◆ **Activity**
Every entry, from first to last, must be written out exactly.

◆ **Available records**
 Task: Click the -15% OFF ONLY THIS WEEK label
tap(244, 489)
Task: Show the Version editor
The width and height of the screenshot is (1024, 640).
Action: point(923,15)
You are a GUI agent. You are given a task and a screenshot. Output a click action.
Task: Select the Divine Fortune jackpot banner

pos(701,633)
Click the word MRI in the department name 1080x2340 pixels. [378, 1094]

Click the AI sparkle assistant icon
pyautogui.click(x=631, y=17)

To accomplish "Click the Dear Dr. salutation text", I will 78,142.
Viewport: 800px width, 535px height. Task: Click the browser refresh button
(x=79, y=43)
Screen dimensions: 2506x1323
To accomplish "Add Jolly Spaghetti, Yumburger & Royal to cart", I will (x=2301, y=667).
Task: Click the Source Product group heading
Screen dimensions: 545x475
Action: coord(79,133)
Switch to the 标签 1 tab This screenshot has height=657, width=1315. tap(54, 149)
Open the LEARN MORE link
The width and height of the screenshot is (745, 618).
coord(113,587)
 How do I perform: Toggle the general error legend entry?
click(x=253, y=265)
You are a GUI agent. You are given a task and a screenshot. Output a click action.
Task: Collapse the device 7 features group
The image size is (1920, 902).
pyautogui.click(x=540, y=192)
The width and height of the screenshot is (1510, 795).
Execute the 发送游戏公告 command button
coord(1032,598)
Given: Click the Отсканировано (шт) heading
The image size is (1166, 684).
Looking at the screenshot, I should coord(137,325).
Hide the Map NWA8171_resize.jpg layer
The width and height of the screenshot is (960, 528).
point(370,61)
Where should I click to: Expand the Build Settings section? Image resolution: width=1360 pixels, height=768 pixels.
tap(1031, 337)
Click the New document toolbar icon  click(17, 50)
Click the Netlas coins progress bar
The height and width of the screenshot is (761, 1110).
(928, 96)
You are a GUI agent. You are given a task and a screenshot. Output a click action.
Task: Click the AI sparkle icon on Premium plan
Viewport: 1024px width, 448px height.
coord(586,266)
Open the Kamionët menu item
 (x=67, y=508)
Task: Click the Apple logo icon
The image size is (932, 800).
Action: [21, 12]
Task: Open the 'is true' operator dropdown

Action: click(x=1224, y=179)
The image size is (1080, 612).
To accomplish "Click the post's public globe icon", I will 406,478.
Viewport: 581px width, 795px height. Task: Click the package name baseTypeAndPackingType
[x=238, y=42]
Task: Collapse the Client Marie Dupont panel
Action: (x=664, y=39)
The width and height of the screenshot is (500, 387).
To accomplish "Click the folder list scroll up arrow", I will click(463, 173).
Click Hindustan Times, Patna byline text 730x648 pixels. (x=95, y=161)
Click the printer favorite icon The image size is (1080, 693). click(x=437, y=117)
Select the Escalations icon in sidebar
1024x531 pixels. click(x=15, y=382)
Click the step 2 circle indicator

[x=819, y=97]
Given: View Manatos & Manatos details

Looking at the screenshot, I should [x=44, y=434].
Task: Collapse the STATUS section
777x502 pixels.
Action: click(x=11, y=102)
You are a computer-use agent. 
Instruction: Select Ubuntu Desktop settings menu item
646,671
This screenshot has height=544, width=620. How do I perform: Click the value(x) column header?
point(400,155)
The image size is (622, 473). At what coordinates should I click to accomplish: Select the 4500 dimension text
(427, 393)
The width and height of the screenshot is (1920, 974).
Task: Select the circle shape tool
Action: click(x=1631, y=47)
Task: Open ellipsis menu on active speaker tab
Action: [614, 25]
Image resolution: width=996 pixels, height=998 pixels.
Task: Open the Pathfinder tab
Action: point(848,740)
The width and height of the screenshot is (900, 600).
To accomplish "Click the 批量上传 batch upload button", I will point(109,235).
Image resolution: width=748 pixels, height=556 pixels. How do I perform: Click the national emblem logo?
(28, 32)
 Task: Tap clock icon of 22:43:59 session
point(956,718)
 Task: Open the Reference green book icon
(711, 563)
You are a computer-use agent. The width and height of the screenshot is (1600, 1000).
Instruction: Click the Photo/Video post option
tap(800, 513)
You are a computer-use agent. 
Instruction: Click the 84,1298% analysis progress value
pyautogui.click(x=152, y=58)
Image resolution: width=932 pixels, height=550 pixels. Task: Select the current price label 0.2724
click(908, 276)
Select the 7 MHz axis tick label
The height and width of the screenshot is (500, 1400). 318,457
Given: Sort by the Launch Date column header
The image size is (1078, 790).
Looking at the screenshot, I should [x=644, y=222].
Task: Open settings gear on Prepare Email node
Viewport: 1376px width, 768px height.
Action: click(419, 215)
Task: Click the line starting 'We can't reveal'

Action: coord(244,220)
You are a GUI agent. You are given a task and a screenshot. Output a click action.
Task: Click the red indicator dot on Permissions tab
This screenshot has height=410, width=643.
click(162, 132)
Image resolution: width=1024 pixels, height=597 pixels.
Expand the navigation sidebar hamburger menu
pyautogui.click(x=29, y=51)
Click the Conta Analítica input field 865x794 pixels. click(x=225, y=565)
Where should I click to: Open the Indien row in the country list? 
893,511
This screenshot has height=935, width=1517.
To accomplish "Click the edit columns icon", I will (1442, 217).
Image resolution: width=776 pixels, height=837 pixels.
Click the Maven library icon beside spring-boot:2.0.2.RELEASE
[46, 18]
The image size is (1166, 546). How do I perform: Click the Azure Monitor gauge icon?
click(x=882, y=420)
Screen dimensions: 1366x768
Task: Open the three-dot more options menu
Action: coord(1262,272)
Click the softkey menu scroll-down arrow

◆ **Task result**
 Task: Click the -15% OFF ONLY THIS WEEK label
tap(244, 489)
Task: Show the Version editor
The width and height of the screenshot is (1024, 640).
Action: point(923,15)
You are a GUI agent. You are given a task and a screenshot. Output a click action.
Task: Select the Divine Fortune jackpot banner

pos(701,633)
Click the word MRI in the department name 1080x2340 pixels. [378, 1094]

Click the AI sparkle assistant icon
pyautogui.click(x=631, y=17)

To accomplish "Click the Dear Dr. salutation text", I will 78,142.
Viewport: 800px width, 535px height. Task: Click the browser refresh button
(x=79, y=43)
Screen dimensions: 2506x1323
To accomplish "Add Jolly Spaghetti, Yumburger & Royal to cart", I will (x=2301, y=667).
Task: Click the Source Product group heading
Screen dimensions: 545x475
Action: coord(79,133)
Switch to the 标签 1 tab This screenshot has height=657, width=1315. tap(54, 149)
Open the LEARN MORE link
The width and height of the screenshot is (745, 618).
coord(113,587)
 How do I perform: Toggle the general error legend entry?
click(x=253, y=265)
You are a GUI agent. You are given a task and a screenshot. Output a click action.
Task: Collapse the device 7 features group
The image size is (1920, 902).
pyautogui.click(x=540, y=192)
The width and height of the screenshot is (1510, 795).
Execute the 发送游戏公告 command button
coord(1032,598)
Given: Click the Отсканировано (шт) heading
The image size is (1166, 684).
Looking at the screenshot, I should coord(137,325).
Hide the Map NWA8171_resize.jpg layer
The width and height of the screenshot is (960, 528).
point(370,61)
Where should I click to: Expand the Build Settings section? Image resolution: width=1360 pixels, height=768 pixels.
tap(1031, 337)
Click the New document toolbar icon  click(17, 50)
Click the Netlas coins progress bar
The height and width of the screenshot is (761, 1110).
(928, 96)
You are a GUI agent. You are given a task and a screenshot. Output a click action.
Task: Click the AI sparkle icon on Premium plan
Viewport: 1024px width, 448px height.
coord(586,266)
Open the Kamionët menu item
 (x=67, y=508)
Task: Click the Apple logo icon
The image size is (932, 800).
Action: [21, 12]
Task: Open the 'is true' operator dropdown

Action: click(x=1224, y=179)
The image size is (1080, 612).
To accomplish "Click the post's public globe icon", I will 406,478.
Viewport: 581px width, 795px height. Task: Click the package name baseTypeAndPackingType
[x=238, y=42]
Task: Collapse the Client Marie Dupont panel
Action: (x=664, y=39)
The width and height of the screenshot is (500, 387).
To accomplish "Click the folder list scroll up arrow", I will click(463, 173).
Click Hindustan Times, Patna byline text 730x648 pixels. (x=95, y=161)
Click the printer favorite icon The image size is (1080, 693). click(x=437, y=117)
Select the Escalations icon in sidebar
1024x531 pixels. click(x=15, y=382)
Click the step 2 circle indicator

[x=819, y=97]
Given: View Manatos & Manatos details

Looking at the screenshot, I should [x=44, y=434].
Task: Collapse the STATUS section
777x502 pixels.
Action: click(x=11, y=102)
You are a computer-use agent. 
Instruction: Select Ubuntu Desktop settings menu item
646,671
This screenshot has height=544, width=620. How do I perform: Click the value(x) column header?
point(400,155)
The image size is (622, 473). At what coordinates should I click to accomplish: Select the 4500 dimension text
(427, 393)
The width and height of the screenshot is (1920, 974).
Task: Select the circle shape tool
Action: click(x=1631, y=47)
Task: Open ellipsis menu on active speaker tab
Action: [614, 25]
Image resolution: width=996 pixels, height=998 pixels.
Task: Open the Pathfinder tab
Action: point(848,740)
The width and height of the screenshot is (900, 600).
To accomplish "Click the 批量上传 batch upload button", I will point(109,235).
Image resolution: width=748 pixels, height=556 pixels. How do I perform: Click the national emblem logo?
(28, 32)
 Task: Tap clock icon of 22:43:59 session
point(956,718)
 Task: Open the Reference green book icon
(711, 563)
You are a computer-use agent. The width and height of the screenshot is (1600, 1000).
Instruction: Click the Photo/Video post option
tap(800, 513)
You are a computer-use agent. 
Instruction: Click the 84,1298% analysis progress value
pyautogui.click(x=152, y=58)
Image resolution: width=932 pixels, height=550 pixels. Task: Select the current price label 0.2724
click(908, 276)
Select the 7 MHz axis tick label
The height and width of the screenshot is (500, 1400). 318,457
Given: Sort by the Launch Date column header
The image size is (1078, 790).
Looking at the screenshot, I should [x=644, y=222].
Task: Open settings gear on Prepare Email node
Viewport: 1376px width, 768px height.
Action: click(419, 215)
Task: Click the line starting 'We can't reveal'

Action: coord(244,220)
You are a GUI agent. You are given a task and a screenshot. Output a click action.
Task: Click the red indicator dot on Permissions tab
This screenshot has height=410, width=643.
click(162, 132)
Image resolution: width=1024 pixels, height=597 pixels.
Expand the navigation sidebar hamburger menu
pyautogui.click(x=29, y=51)
Click the Conta Analítica input field 865x794 pixels. click(x=225, y=565)
Where should I click to: Open the Indien row in the country list? 
893,511
This screenshot has height=935, width=1517.
To accomplish "Click the edit columns icon", I will (1442, 217).
Image resolution: width=776 pixels, height=837 pixels.
Click the Maven library icon beside spring-boot:2.0.2.RELEASE
[46, 18]
The image size is (1166, 546). How do I perform: Click the Azure Monitor gauge icon?
click(x=882, y=420)
Screen dimensions: 1366x768
Task: Open the three-dot more options menu
Action: coord(1262,272)
Click the softkey menu scroll-down arrow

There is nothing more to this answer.